Le 22 juillet dernier, Dieu a brusquement rappelé à lui le P. Émile Bergh. Vie Consacrée se voit privée de celui qui fut son directeur pendant près de 25 ans, et nombreuses sont les âmes et les communautés religieuses qui perdent en lui un conseiller au dévouement inlassable.
Durant la première quinzaine de juillet, le Père avait encore dirigé deux retraites en France. Il en revint fort fatigué. Trois jours plus tard, il fut transporté à Louvain, à la clinique des Sœurs Franciscaines. L’on fit un électrocardiogramme. Soudain le Père fut saisi d’un malaise qui s’avéra vite irrémédiable. Un confrère, appelé d’urgence, donna l’Onction des Malades à celui qui tant de fois était accouru au lit des mourants pour leur procurer ce réconfort du Christ. Tandis qu’on récitait les prières des agonisants, il paraissait devant Dieu. « Je n’ai plus que peu de temps à souffrir », venait-il de dire à la Sœur infirmière.
Trois jours après, ses obsèques eurent lieu au scolasticat jésuite d’Eegenhoven. Tous ceux qui y prirent part eurent l’impression d’être rassemblés par lui. Outre les confrères de sa communauté, sa famille, ses amis, des gens qu’il avait aidés de multiples façons, il y avait là une centaine de Sœurs. Leur présence était un témoignage reconnaissant rendu au dévouement multiforme du P. Bergh à la vie religieuse. Tandis que l’on procédait à l’inhumation dans le cimetière aménagé dans le jardin du scolasticat, des larmes coulèrent sur maints visages.
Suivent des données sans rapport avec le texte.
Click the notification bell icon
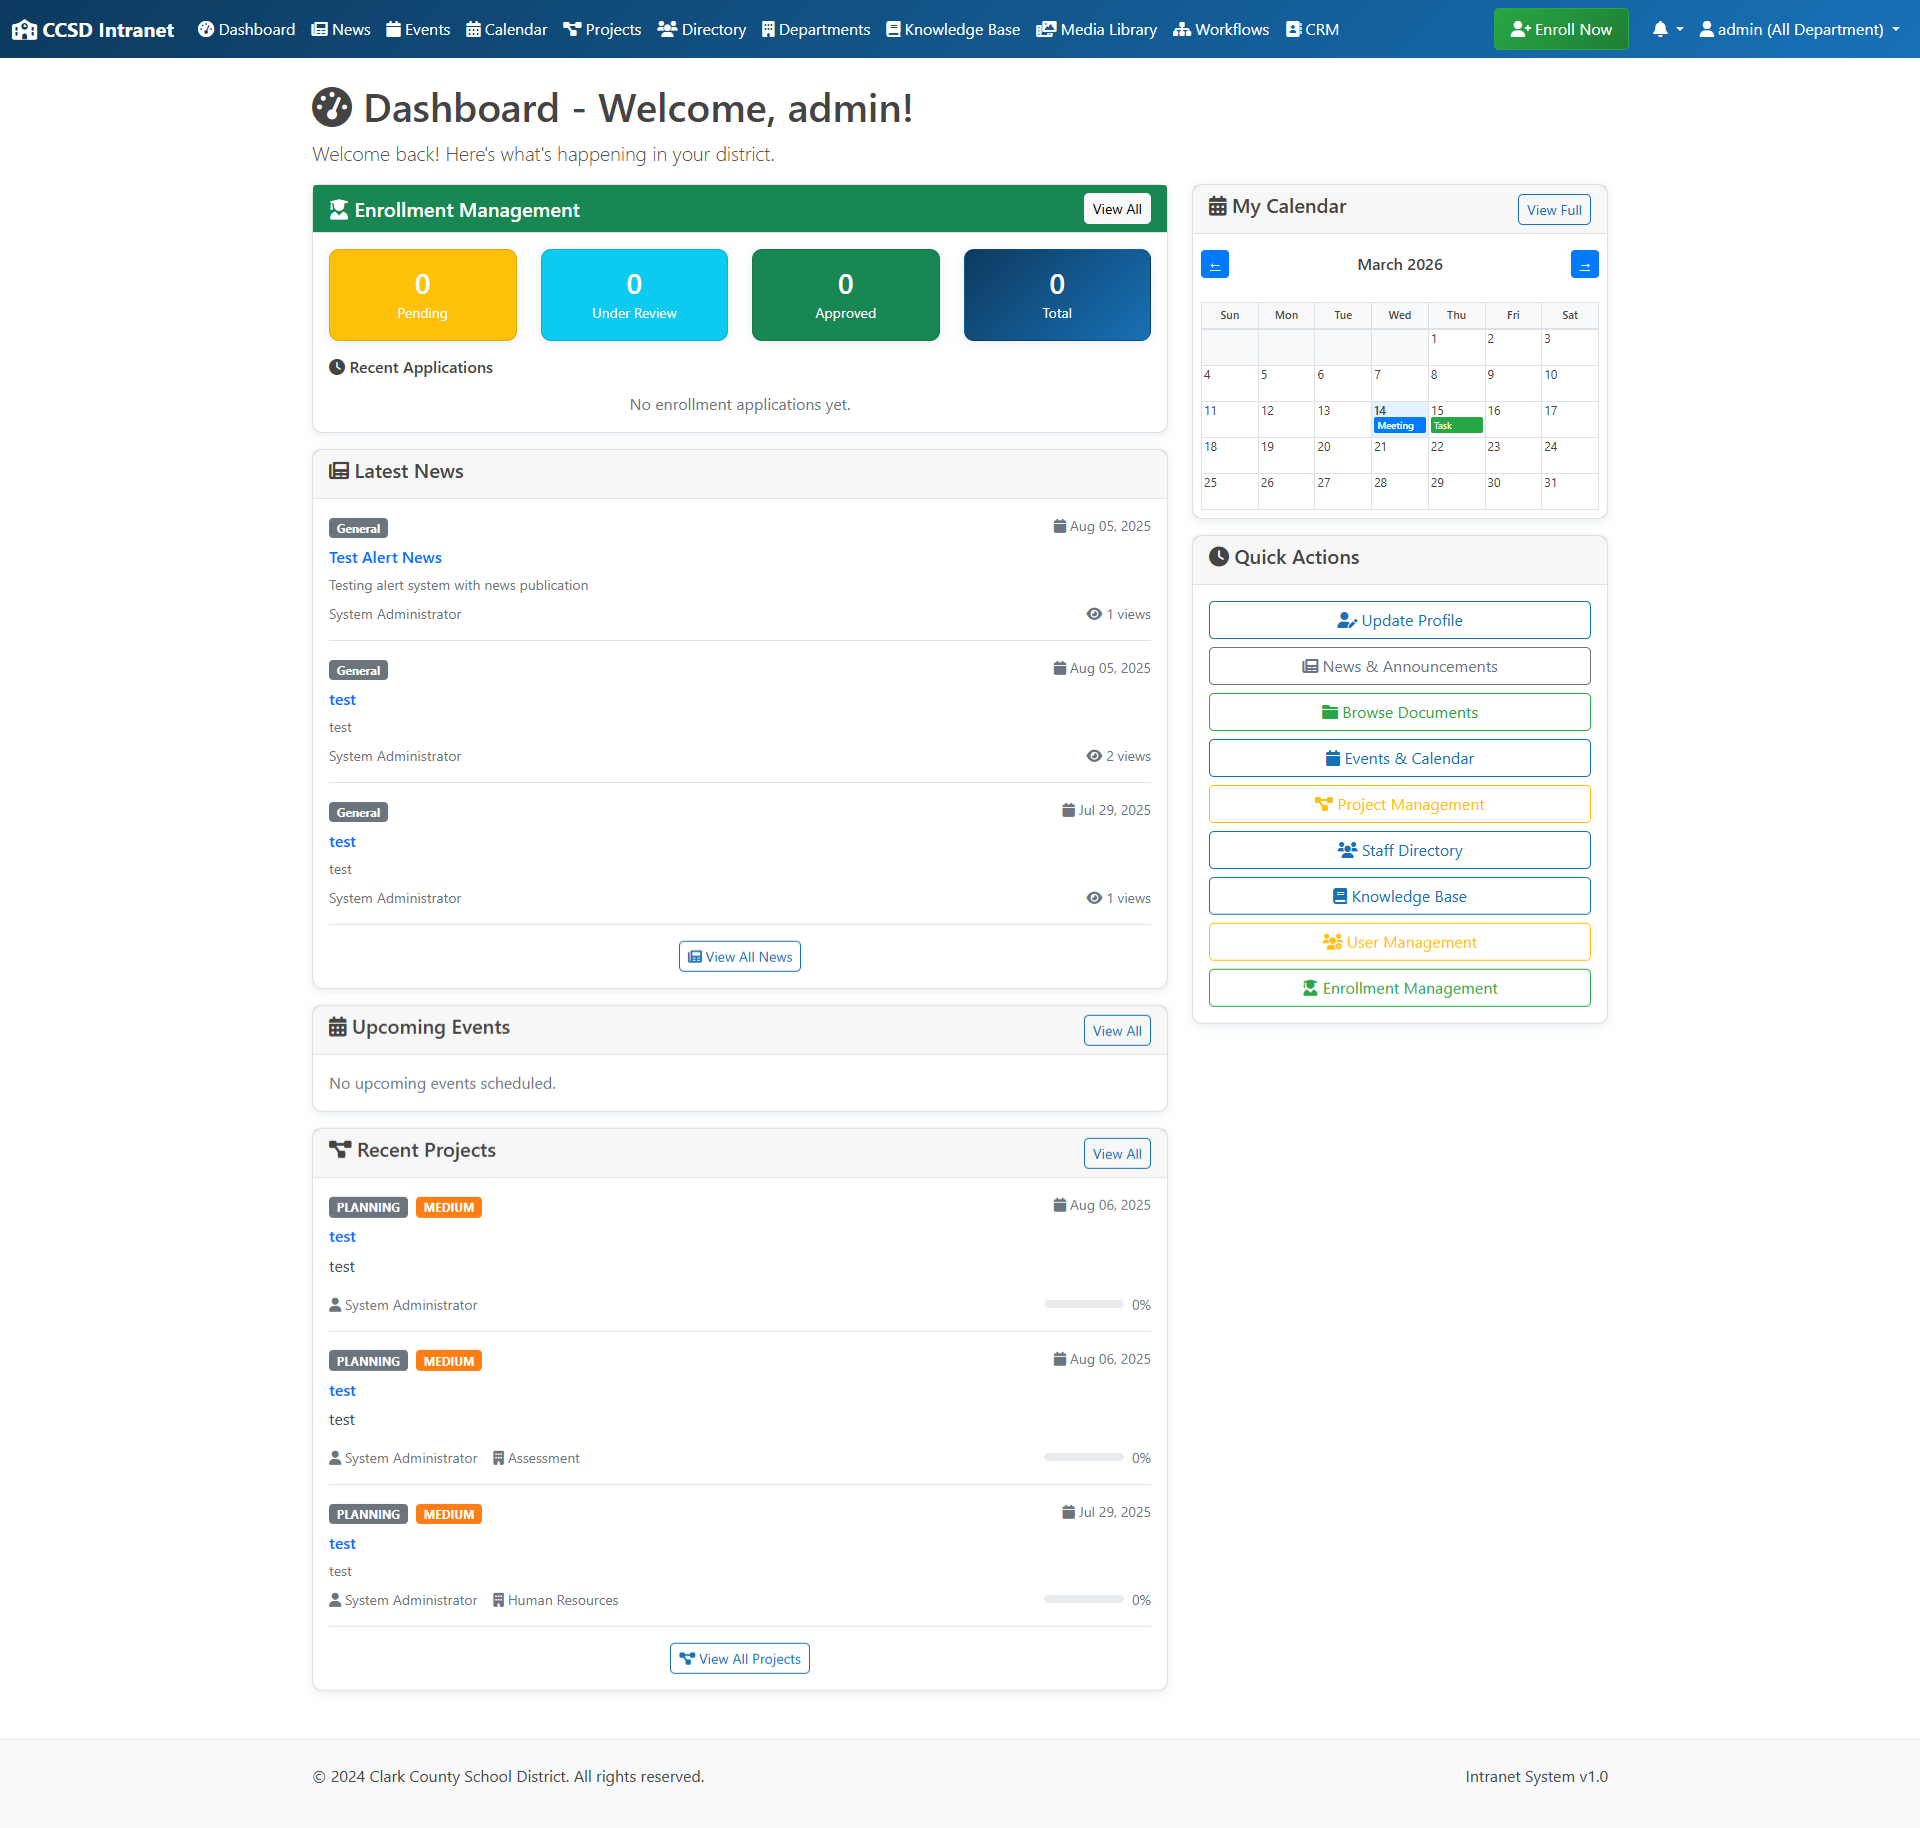Screen dimensions: 1920x1828 tap(1660, 29)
Mais la paix et l’assurance de la récompense reçue de Dieu dominaient dans tous les cœurs.
Les étapes de sa vie
Émile Bergh naît à Gembloux, le 25 janvier 1898. Il se montre un enfant toujours égal à lui-même, sérieux, aimable, doux et très avenant. Il fait ses humanités à Liège, chez les Jésuites du Collège Saint-Servais, où il est toujours premier de classe. Du début de la guerre 1914 à février 1915, il se dépense sans compter au service des blessés. Puis il cherche à rejoindre le front. En 1916, il va passer la frontière hollandaise, quand il est arrêté et emprisonné, en Belgique, puis en Allemagne. L’étonnant apostolat qu’il exerça alors est presque entièrement resté son secret. La captivité altère pour toujours sa santé, ce qui n’empêchera pas une surprenante carrière de travail et de dévouement. Entré dans la Compagnie de Jésus au noviciat d’Arlon en 1919, il passe ensuite au scolasticat de Louvain pour sa philosophie et sa théologie, entre lesquelles s’intercale une « régence » à Anvers Saint-Ignace. Ordonné prêtre le 24 août 1930, il fait son troisième an à Tronchiennes sous la direction du P. J.-B. Herman. Puis il revient à Louvain, d’abord pour un doctorat en droit canon à l’Université [1], puis comme professeur de morale et de droit canon de 1936 à sa mort.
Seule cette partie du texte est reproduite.